The Physiological Basis of Hibernation in Mammals

Abstract

Hibernation is a complicated physiological adaptation that allows mammals, especially those living in temperate and polar regions, to survive for extended periods of time when food is few and the environment is harsh. In order to store energy reserves for the winter, animals enter a state of deep metabolic suppression known as hibernation. This state is characterized by a synchronized decrease in body temperature, heart rate, respiration rate, and total energy expenditure. Complex molecular, cellular, and systemic regulatory mechanisms underpin hibernation's physiological basis. These mechanisms include changes in metabolic fuel utilization from carbohydrates to lipids, modulation of mitochondrial function, and suppression of non-essential physiological processes.
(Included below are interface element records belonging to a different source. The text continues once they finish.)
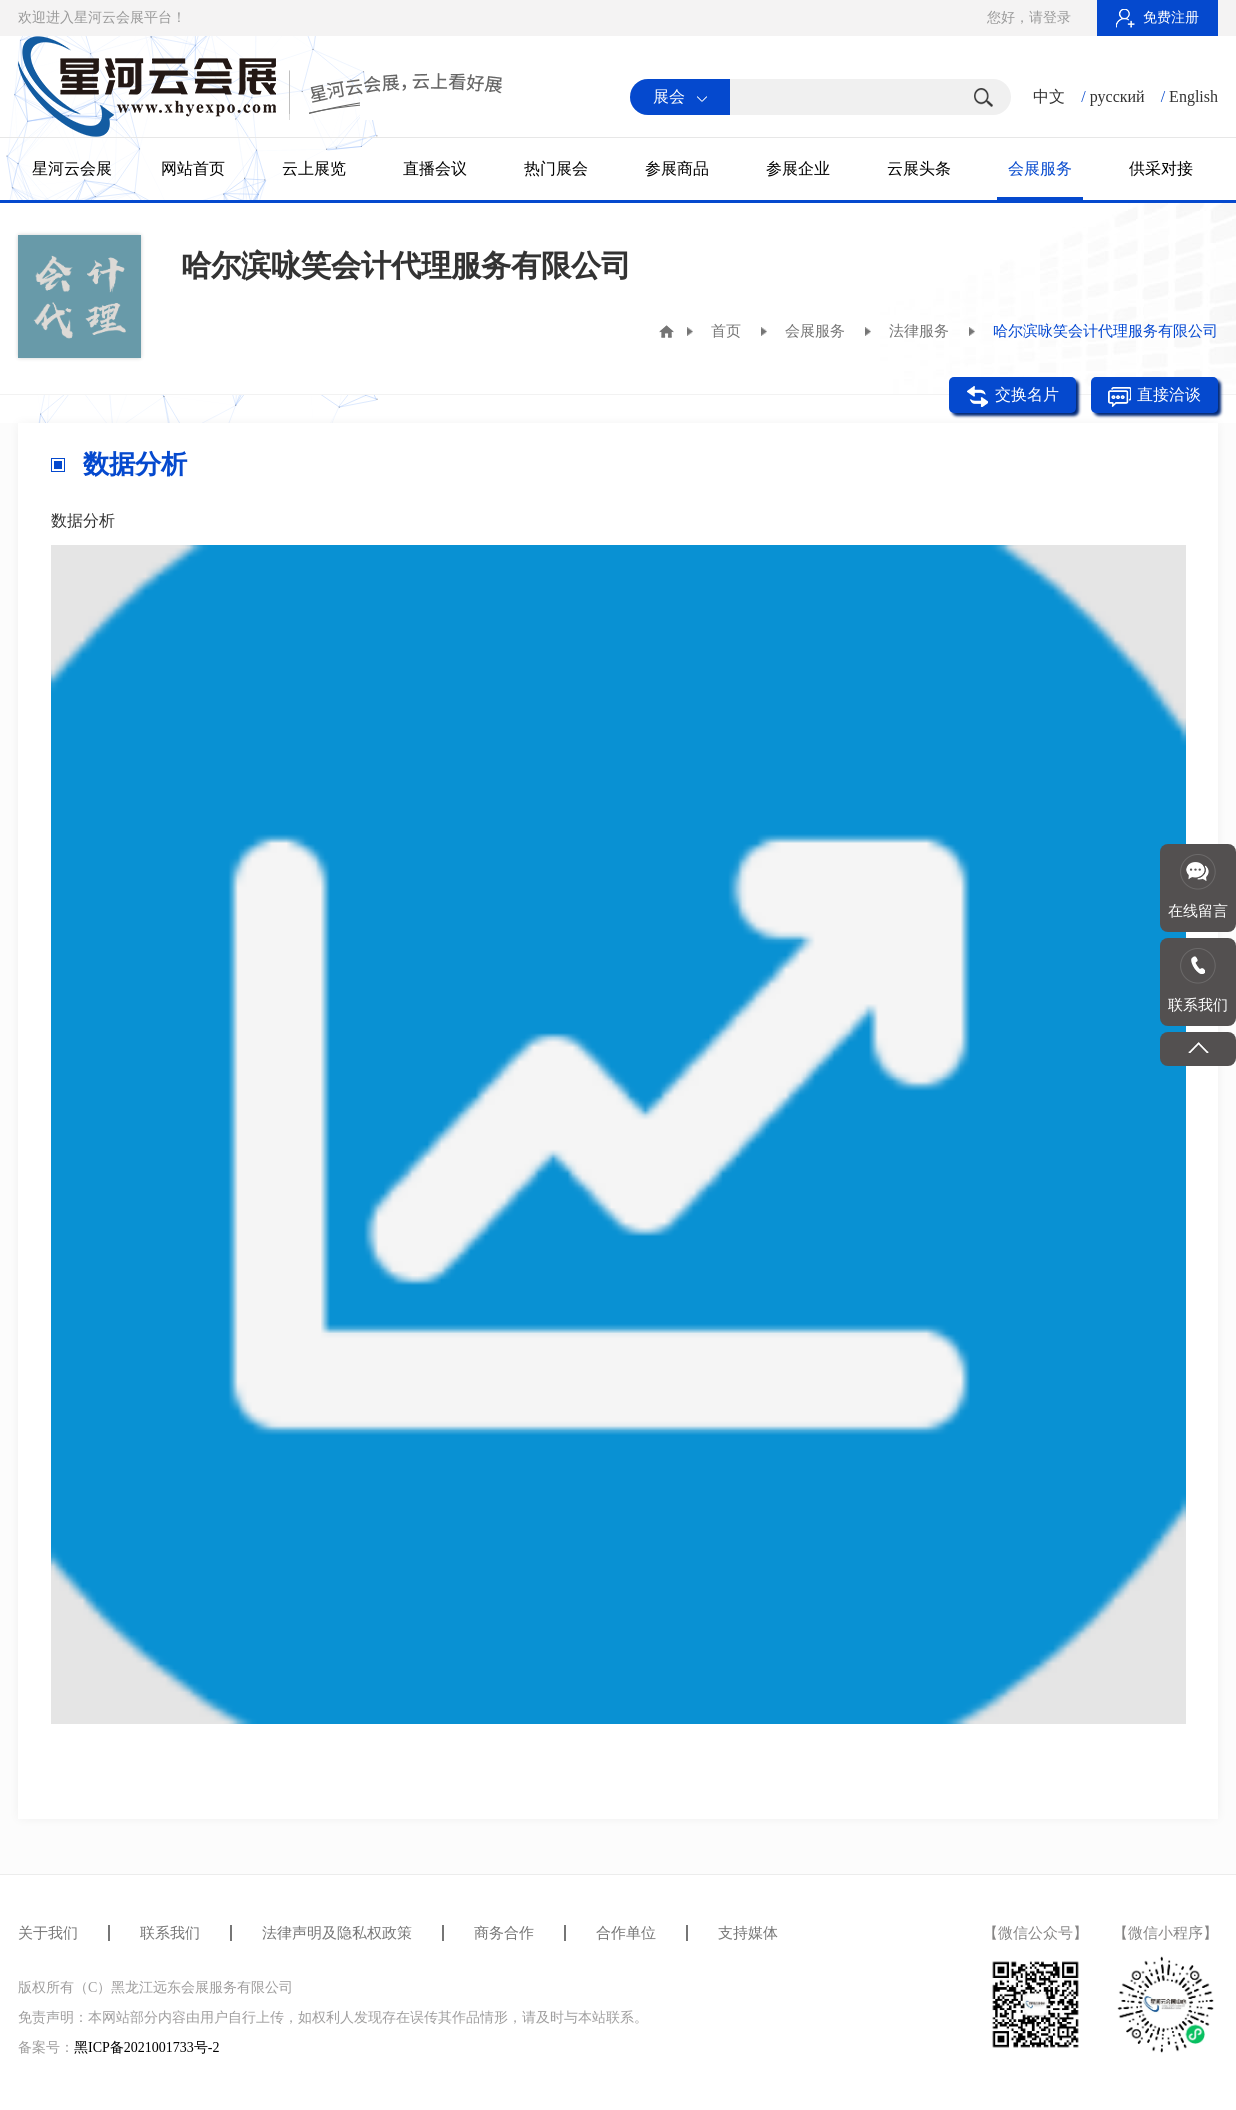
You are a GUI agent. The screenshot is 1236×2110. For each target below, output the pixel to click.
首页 (726, 331)
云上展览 (314, 168)
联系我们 (170, 1933)
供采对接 (1161, 168)
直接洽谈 (1154, 396)
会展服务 (1040, 168)
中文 (1049, 96)
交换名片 (1012, 396)
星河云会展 (72, 168)
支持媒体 (748, 1933)
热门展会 (556, 168)
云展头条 (919, 168)
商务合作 (504, 1933)
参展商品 (677, 168)
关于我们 (48, 1933)
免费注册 (1157, 17)
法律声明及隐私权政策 (337, 1933)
The hypothalamus, thyroid hormones, and melatonin are all important neuroendocrine regulators that help start and keep torpor states going. The underlying causes of periodic arousals, which are necessary for the maintenance of brain and immunological functions and are characterized by the transient restoration of euthermic circumstances, are only partially understood. In order to prevent tissue damage during cycles of hypothermia and rewarming, hibernation entails reversible changes in gene expression, protein synthesis, and neuroprotection. This finding has important biological implications for organ preservation, hypothermia therapy, and space travel. examines the physiological processes that cause mammals to hibernate, delves into the adaptive value of this phenomenon, and discusses new viewpoints on how it relates to human health and biomedical advancements.